-- WHAT YOU WILL DO --
From the data below, retype exactly the lines starting with the one that contains "Click the Network Mgmt icon" and ending with the one that contains "Given: Choose Star Conflict Developer group", both included.

-- EXTRACTED ENTRIES --
┌────────
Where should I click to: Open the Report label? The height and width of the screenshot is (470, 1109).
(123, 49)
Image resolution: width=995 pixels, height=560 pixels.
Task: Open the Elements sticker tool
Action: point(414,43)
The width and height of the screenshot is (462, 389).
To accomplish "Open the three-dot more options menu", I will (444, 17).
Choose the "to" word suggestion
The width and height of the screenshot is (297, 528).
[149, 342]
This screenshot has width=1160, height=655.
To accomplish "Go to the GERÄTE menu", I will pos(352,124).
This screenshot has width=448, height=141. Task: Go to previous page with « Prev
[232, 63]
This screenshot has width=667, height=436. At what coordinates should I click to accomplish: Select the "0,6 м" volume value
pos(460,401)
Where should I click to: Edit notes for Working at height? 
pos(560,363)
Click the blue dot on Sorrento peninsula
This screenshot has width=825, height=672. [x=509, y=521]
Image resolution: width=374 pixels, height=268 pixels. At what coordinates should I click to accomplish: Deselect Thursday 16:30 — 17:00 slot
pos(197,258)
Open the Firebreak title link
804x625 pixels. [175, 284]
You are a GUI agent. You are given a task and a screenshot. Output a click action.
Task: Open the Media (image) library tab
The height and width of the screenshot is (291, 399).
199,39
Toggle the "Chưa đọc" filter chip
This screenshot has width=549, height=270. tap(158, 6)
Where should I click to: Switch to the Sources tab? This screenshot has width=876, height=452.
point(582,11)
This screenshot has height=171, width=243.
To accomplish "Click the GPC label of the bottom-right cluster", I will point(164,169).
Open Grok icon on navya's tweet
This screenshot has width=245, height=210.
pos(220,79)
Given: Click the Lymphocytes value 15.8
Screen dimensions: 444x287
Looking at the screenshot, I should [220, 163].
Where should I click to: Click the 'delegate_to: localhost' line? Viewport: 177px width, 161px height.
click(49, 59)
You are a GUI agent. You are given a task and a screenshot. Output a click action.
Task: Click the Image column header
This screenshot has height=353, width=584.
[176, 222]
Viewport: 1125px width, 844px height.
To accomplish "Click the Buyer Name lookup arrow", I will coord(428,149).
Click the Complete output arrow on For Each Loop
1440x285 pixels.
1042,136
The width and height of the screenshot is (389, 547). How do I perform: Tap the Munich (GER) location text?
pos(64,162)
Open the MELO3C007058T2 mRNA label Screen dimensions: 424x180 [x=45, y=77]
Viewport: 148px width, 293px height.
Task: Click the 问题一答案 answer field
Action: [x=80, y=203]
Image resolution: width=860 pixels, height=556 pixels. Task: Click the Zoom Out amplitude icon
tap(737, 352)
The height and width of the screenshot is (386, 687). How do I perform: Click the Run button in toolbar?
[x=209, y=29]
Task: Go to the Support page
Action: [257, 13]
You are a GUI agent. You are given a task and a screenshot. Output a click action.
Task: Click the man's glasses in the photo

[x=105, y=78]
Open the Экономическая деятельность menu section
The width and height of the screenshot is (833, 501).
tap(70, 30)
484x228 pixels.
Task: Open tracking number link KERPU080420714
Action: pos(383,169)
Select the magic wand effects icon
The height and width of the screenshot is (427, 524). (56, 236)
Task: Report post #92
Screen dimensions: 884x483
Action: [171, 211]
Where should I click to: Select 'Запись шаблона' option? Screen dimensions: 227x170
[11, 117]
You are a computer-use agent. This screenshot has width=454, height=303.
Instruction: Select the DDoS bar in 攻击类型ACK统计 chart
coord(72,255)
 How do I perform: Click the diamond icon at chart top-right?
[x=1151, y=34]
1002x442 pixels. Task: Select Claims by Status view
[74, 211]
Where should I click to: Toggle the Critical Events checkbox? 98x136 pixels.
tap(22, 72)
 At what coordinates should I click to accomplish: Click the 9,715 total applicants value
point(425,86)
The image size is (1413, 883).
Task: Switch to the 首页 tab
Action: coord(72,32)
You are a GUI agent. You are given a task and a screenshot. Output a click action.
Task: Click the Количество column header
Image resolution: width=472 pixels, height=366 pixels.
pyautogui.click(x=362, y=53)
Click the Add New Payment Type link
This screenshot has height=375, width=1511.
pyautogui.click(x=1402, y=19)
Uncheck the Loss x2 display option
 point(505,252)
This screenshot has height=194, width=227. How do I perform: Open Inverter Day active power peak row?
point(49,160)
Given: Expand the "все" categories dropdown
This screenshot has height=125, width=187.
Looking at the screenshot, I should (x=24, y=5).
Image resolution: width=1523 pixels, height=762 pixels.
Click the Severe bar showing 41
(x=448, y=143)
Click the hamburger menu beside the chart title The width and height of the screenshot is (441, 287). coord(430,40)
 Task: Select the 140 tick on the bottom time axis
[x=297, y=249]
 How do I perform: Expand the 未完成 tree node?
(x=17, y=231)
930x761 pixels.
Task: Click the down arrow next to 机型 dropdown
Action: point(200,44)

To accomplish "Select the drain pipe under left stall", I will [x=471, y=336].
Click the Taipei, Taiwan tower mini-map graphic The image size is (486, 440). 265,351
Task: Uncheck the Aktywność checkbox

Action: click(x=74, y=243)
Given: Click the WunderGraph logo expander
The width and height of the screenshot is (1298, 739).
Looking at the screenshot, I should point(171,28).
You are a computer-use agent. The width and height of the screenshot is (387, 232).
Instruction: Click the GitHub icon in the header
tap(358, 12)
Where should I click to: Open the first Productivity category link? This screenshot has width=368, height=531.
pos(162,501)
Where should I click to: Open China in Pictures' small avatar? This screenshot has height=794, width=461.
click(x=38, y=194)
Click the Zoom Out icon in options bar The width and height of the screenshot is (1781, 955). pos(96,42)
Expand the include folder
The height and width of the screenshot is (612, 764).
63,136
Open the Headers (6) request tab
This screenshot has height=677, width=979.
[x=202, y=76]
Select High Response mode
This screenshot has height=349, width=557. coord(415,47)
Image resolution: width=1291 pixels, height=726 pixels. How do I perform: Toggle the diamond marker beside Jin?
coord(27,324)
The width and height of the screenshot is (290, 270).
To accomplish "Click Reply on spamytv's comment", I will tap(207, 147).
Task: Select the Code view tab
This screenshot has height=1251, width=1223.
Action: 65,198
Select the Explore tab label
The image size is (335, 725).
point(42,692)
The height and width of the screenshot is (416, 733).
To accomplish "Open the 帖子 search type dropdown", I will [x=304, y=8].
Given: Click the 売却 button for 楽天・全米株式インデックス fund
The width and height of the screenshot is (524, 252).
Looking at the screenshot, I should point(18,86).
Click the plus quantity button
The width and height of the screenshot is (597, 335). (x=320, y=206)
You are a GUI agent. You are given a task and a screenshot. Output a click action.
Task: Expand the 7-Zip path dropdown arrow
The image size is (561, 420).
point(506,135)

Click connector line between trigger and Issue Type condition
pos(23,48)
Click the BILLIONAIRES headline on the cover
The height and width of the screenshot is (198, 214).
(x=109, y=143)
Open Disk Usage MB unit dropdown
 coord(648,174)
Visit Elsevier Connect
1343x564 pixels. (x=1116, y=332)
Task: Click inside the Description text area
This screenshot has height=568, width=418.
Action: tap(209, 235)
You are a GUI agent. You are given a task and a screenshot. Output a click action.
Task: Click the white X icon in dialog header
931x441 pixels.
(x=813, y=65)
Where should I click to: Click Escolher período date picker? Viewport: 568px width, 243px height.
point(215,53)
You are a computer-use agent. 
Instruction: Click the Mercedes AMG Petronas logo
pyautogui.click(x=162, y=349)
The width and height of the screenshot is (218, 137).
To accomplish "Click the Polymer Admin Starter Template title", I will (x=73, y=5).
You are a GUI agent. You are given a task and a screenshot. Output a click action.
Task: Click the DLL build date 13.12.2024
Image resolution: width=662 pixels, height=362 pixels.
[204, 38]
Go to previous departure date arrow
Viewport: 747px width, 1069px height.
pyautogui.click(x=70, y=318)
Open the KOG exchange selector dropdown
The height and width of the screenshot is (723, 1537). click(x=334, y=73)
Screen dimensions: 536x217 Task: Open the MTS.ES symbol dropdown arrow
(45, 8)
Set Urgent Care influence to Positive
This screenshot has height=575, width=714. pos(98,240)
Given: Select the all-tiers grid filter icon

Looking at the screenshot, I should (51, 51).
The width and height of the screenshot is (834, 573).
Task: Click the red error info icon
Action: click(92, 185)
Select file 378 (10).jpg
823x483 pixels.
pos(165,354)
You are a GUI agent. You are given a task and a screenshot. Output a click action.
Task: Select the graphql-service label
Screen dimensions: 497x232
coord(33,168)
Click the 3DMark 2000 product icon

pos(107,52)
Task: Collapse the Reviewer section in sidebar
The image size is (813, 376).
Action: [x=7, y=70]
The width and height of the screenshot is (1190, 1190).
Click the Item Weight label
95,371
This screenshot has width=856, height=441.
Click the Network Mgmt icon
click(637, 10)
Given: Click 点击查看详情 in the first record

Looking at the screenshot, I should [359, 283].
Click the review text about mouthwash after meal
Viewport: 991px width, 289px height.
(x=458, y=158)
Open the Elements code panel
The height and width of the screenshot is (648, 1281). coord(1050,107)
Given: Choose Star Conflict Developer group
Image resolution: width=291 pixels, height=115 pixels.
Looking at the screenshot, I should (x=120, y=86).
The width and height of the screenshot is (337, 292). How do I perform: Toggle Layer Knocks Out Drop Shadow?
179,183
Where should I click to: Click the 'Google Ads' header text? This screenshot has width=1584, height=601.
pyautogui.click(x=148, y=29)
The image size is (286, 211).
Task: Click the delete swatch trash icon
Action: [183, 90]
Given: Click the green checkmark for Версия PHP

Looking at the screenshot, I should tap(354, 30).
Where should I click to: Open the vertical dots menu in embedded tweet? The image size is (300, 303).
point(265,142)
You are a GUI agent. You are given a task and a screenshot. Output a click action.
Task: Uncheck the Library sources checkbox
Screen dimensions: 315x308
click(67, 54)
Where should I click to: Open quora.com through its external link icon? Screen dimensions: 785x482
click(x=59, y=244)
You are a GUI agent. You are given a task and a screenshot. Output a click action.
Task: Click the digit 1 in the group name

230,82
└────────
-- RESPONSE BELOW --
Click the Network Mgmt icon
click(637, 10)
Given: Click 点击查看详情 in the first record

Looking at the screenshot, I should [359, 283].
Click the review text about mouthwash after meal
Viewport: 991px width, 289px height.
(x=458, y=158)
Open the Elements code panel
The height and width of the screenshot is (648, 1281). coord(1050,107)
Given: Choose Star Conflict Developer group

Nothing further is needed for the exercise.